EXERCISE DETAILS = Copy out the data from the line containing "The image size is (1899, 909)." to its last line, exactly. No pictures.

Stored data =
────────────────────

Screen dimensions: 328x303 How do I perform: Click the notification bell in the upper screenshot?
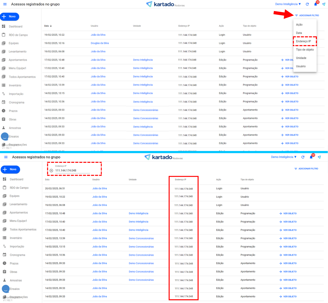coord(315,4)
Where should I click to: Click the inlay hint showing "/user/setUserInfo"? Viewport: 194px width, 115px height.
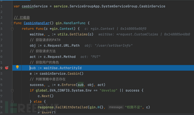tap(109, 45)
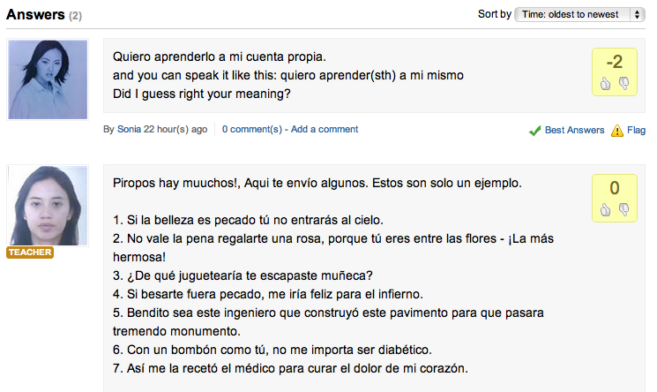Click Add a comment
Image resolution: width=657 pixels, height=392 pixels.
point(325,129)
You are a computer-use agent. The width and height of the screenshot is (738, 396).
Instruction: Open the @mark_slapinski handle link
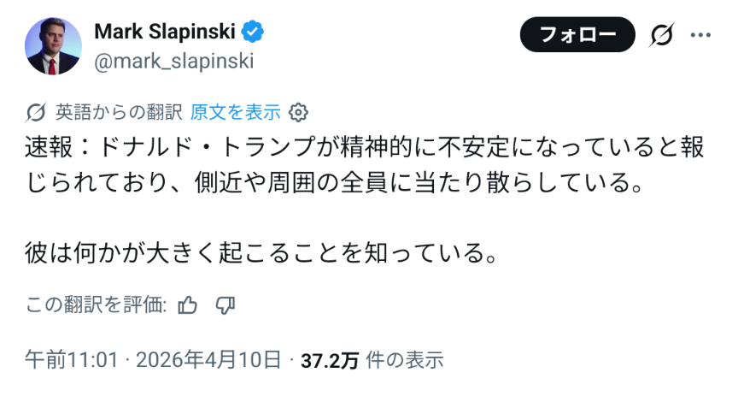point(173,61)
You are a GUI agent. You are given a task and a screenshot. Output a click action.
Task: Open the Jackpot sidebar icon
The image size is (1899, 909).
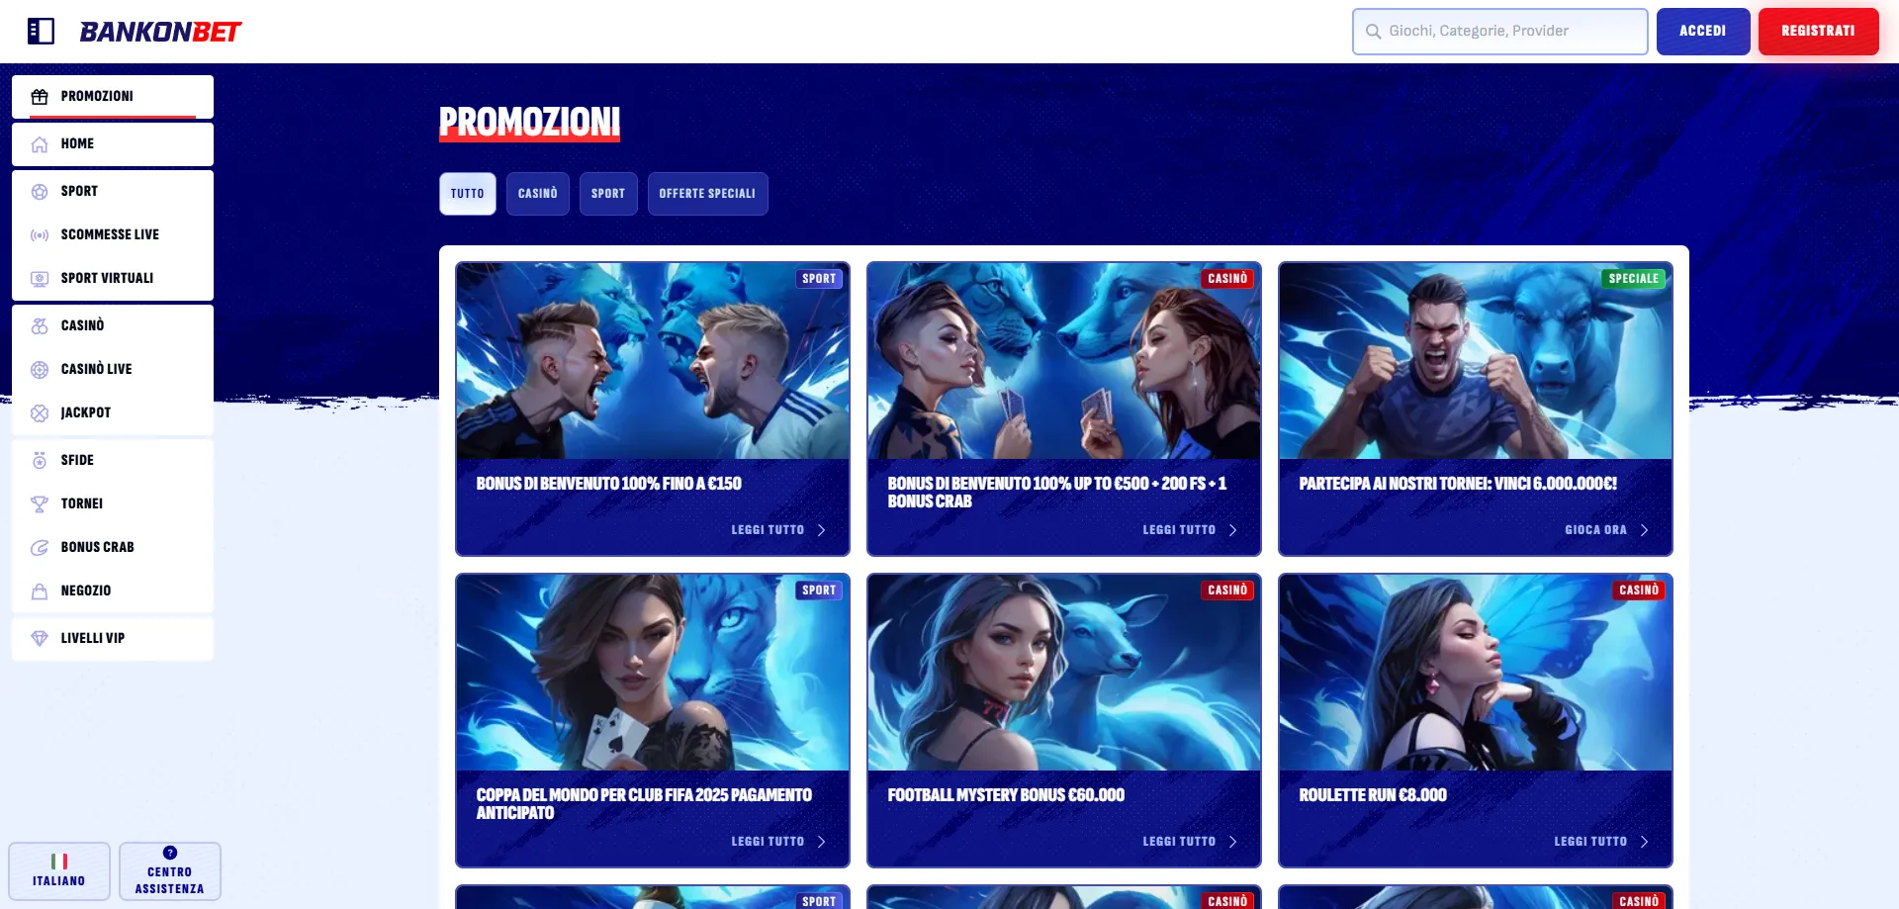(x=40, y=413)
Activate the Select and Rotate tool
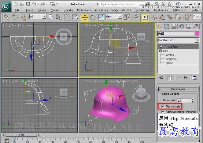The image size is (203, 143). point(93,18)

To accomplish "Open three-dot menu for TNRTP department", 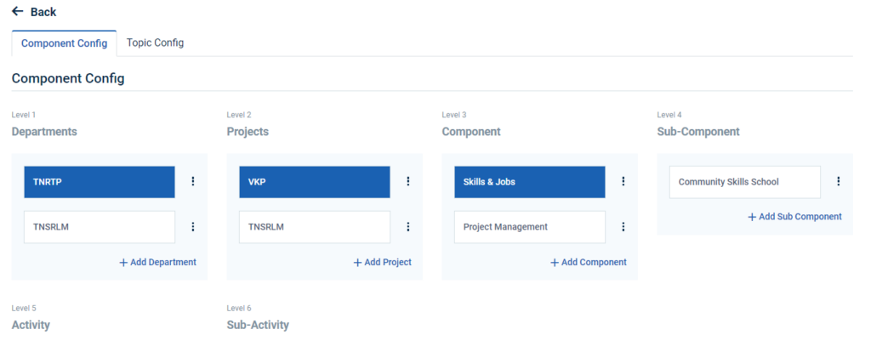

────────────────────

ANSWER FOR THE TASK =
The image size is (1899, 909).
(x=40, y=413)
Activate the Select and Rotate tool
The image size is (203, 143). point(93,18)

To accomplish "Open three-dot menu for TNRTP department", 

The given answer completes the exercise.